• **Brief**
Will you quote all of the entries, word for word?

Collected data:
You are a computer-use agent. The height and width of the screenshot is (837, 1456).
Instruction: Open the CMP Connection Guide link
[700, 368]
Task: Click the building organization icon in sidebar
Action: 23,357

• **Finished task**
You are a computer-use agent. The height and width of the screenshot is (837, 1456).
Instruction: Open the CMP Connection Guide link
[700, 368]
Task: Click the building organization icon in sidebar
Action: 23,357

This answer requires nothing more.